A Soft Spot for Fish

For Jamie Slater, a graduate of UNC Wilmington in her third year in the CVM program, cutting open a fish and suturing it back up is a dream come true.
Really.

Growing up in Cleveland County, she was far removed from coastal waters when she started filling her first fish tank with exotic species. She got deeper into the hobby when she got her first salt-water tank.

Then, as a college student, she had a part-time job in an aquarium store as she pursued an undergraduate degree in biology with a minor in chemistry.

“That’s when I found out that more fish died than were actually being sold,” Slater says. “The hobby made me start thinking about going to vet med school, but I didn’t realize until I got here that I could actually work with fish.

“Now, here I am, and I’m so excited about the fish.”

How excited? She has a channel catfish and a brook trout tattooed down the length of her right arm.
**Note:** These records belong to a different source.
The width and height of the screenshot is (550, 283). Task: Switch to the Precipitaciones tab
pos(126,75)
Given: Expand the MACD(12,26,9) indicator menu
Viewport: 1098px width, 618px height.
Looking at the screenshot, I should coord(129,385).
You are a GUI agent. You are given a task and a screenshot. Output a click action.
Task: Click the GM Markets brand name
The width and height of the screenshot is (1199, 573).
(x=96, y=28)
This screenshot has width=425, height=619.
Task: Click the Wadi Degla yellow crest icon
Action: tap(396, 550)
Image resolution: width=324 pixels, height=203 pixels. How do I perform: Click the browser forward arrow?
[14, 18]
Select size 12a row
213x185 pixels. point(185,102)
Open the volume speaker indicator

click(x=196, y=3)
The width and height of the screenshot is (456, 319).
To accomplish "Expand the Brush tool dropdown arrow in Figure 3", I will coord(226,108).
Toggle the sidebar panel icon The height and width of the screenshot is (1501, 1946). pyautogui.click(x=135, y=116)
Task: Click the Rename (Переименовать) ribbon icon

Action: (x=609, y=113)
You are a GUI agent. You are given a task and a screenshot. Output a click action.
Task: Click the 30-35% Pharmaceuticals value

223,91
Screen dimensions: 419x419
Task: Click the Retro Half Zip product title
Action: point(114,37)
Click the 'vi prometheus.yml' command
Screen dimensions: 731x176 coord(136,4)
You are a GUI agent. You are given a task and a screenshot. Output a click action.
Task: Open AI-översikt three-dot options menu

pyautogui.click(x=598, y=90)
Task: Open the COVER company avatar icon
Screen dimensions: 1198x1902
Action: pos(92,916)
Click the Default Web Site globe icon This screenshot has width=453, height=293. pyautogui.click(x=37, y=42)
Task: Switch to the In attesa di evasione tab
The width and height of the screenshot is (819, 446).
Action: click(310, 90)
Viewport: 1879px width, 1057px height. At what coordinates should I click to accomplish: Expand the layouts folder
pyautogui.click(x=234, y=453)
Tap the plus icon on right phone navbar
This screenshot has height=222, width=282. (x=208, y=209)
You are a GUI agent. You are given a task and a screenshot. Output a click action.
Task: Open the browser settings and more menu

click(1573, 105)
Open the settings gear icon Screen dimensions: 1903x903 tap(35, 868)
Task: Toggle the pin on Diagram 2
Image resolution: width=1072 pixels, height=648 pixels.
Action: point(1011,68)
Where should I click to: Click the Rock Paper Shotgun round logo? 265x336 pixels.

Like all vet med students, Slater has done surgical procedures on other animals.

“I’ve operated on a donkey, a cat, a dog — all of which were castration or spaying,” she says. “I operated on a goat once and did a rumenotomy on a cow.

“I have to say, though, fish are my favorite.”

That’s exactly what Harms — a native of Iowa and a graduate of Iowa State — wanted to hear when he developed this intensive veterinary class at NC State’s marine lab, which has few peers among vet med colleges across the country.

“I would have killed to have something like this when I was in school,” he says.